§ **ACTIVITY**: Whenever a line carries the word "Viewport", pull it out of the entries.

┌─ PROVIDED ENTRIES

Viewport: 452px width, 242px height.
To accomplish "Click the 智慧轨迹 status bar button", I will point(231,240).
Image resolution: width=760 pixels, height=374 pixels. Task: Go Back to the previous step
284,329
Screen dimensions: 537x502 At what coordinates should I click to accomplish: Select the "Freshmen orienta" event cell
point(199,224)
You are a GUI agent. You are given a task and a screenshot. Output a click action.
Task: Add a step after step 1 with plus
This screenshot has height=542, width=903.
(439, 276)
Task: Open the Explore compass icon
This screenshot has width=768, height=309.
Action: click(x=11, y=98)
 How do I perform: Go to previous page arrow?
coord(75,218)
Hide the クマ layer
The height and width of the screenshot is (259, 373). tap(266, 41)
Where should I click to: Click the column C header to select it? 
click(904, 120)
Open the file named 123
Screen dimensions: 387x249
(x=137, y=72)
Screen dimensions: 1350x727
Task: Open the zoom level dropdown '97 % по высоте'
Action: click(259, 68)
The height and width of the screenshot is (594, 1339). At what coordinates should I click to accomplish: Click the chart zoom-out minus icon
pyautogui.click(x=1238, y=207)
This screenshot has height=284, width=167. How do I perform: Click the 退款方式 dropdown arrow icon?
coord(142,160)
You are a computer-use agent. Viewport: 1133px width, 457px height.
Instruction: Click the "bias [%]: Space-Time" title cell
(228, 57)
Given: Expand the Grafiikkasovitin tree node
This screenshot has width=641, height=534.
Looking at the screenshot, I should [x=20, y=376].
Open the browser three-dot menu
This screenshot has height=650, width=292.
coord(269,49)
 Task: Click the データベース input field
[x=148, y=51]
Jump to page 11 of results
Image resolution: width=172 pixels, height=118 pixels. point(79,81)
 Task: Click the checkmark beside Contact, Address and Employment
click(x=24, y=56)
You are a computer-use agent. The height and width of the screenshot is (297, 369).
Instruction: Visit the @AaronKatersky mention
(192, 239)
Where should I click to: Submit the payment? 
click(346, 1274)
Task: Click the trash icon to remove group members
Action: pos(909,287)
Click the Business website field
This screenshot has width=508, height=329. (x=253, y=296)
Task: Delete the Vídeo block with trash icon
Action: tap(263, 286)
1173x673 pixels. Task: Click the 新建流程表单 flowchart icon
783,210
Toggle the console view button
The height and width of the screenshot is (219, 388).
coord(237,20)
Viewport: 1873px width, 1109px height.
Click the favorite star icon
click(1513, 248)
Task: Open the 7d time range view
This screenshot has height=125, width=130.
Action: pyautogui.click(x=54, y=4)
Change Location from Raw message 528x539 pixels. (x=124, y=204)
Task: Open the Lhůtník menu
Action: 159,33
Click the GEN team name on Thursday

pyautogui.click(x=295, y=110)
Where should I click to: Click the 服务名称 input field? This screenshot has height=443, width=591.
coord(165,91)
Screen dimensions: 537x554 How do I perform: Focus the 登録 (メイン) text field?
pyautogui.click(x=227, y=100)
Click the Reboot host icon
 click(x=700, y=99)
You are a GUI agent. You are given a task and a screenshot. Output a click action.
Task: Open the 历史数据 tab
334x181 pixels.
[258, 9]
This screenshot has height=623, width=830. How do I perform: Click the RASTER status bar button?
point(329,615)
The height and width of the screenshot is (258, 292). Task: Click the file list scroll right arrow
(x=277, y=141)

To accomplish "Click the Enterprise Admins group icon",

└─

§ **REPLY**:
Viewport: 452px width, 242px height.
You are a computer-use agent. Viewport: 1133px width, 457px height.
Viewport: 1873px width, 1109px height.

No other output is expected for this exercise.